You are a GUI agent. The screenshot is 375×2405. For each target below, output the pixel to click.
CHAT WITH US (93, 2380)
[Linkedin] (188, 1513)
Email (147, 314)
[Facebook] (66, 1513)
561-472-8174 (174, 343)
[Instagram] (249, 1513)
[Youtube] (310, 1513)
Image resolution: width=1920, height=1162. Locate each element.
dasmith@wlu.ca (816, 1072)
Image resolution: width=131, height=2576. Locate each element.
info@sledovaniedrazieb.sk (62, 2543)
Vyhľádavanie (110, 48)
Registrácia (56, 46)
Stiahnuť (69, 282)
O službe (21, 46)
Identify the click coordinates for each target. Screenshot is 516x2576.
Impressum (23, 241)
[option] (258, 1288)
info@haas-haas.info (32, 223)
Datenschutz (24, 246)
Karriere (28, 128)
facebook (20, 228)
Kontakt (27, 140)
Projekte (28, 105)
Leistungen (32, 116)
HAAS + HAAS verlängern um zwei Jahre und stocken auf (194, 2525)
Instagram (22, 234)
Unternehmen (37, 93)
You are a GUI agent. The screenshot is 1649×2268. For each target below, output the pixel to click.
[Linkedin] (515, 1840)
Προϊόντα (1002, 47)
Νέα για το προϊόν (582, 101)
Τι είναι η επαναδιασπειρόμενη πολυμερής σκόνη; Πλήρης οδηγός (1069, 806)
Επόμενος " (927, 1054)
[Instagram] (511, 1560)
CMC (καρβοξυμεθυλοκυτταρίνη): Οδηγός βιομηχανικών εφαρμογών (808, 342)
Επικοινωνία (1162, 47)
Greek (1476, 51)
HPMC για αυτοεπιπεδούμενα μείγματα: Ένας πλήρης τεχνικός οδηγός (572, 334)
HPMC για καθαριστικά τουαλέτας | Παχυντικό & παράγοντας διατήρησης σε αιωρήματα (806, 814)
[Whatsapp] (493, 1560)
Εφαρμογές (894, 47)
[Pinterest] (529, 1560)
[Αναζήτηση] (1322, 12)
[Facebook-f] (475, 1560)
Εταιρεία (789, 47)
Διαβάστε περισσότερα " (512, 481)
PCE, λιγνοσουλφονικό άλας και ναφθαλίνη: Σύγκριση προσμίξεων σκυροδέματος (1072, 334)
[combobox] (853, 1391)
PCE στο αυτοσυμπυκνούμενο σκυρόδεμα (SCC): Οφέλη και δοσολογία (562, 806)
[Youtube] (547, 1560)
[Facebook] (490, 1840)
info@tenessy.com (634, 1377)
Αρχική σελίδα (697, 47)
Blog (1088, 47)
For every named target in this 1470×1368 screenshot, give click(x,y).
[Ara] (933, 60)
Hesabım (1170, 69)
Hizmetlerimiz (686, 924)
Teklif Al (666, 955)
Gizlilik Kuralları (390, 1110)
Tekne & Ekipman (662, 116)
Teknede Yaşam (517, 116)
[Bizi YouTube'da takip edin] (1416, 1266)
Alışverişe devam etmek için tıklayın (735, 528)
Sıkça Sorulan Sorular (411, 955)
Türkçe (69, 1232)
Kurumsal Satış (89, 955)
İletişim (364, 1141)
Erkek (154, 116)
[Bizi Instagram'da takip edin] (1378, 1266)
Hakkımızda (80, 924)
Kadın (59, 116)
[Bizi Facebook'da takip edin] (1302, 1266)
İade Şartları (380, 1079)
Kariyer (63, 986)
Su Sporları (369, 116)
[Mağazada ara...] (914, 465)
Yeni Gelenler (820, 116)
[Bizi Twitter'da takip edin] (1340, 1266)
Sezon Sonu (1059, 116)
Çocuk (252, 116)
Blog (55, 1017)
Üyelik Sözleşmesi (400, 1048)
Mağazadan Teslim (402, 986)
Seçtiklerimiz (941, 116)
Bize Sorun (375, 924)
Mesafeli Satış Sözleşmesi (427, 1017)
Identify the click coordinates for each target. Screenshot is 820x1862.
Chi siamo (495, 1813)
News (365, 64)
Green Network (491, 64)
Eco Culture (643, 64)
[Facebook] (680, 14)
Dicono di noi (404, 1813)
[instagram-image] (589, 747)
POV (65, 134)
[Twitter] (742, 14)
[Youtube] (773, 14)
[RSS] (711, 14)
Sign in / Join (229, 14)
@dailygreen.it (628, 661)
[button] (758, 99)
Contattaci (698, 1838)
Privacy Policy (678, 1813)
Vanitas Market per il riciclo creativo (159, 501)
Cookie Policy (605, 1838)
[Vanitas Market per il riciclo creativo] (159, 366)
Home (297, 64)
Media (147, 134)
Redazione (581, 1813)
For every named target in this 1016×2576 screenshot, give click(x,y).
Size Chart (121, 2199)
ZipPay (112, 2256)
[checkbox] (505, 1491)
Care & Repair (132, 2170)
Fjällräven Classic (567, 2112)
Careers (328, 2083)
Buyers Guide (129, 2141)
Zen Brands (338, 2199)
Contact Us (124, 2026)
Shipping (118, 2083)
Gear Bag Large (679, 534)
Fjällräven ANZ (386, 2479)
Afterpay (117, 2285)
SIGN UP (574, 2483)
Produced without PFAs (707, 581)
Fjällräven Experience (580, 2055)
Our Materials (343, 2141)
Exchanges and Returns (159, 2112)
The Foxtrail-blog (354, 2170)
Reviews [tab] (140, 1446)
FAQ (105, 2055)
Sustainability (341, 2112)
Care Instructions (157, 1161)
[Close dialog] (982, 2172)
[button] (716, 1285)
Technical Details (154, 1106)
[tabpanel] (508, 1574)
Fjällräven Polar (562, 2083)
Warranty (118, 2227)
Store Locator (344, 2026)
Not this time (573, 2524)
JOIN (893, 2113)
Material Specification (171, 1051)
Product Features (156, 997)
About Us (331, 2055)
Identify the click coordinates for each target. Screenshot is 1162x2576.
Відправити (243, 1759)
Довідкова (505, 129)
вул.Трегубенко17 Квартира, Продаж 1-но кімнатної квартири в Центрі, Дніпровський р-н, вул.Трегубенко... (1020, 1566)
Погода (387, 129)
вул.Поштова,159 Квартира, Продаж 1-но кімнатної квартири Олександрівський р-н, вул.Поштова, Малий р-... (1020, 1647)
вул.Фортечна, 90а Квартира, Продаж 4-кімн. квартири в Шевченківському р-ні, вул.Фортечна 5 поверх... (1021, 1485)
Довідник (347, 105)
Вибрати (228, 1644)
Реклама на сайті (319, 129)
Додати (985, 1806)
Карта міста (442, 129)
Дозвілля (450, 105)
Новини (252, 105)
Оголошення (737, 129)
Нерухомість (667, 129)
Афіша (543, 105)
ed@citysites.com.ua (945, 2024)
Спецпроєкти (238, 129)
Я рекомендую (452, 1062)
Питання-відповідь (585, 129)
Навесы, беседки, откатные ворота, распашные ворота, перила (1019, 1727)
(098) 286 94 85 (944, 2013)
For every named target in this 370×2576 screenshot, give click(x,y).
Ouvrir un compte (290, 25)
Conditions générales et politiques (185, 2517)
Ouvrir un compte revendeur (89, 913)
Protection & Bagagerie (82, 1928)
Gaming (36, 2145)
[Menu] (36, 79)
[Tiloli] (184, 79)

*BRIEF*: Which lines above run from the one containing "Su Sporları (369, 116)" to the one containing "[RSS] (711, 14)"? Give them again exactly, both ends included.

*ANSWER TO THIS EXERCISE*:
Su Sporları (369, 116)
[Mağazada ara...] (914, 465)
Yeni Gelenler (820, 116)
[Bizi Twitter'da takip edin] (1340, 1266)
Sezon Sonu (1059, 116)
Çocuk (252, 116)
Blog (55, 1017)
Üyelik Sözleşmesi (400, 1048)
Mağazadan Teslim (402, 986)
Seçtiklerimiz (941, 116)
Bize Sorun (375, 924)
Mesafeli Satış Sözleşmesi (427, 1017)
Identify the click coordinates for each target. Screenshot is 820x1862.
Chi siamo (495, 1813)
News (365, 64)
Green Network (491, 64)
Eco Culture (643, 64)
[Facebook] (680, 14)
Dicono di noi (404, 1813)
[instagram-image] (589, 747)
POV (65, 134)
[Twitter] (742, 14)
[Youtube] (773, 14)
[RSS] (711, 14)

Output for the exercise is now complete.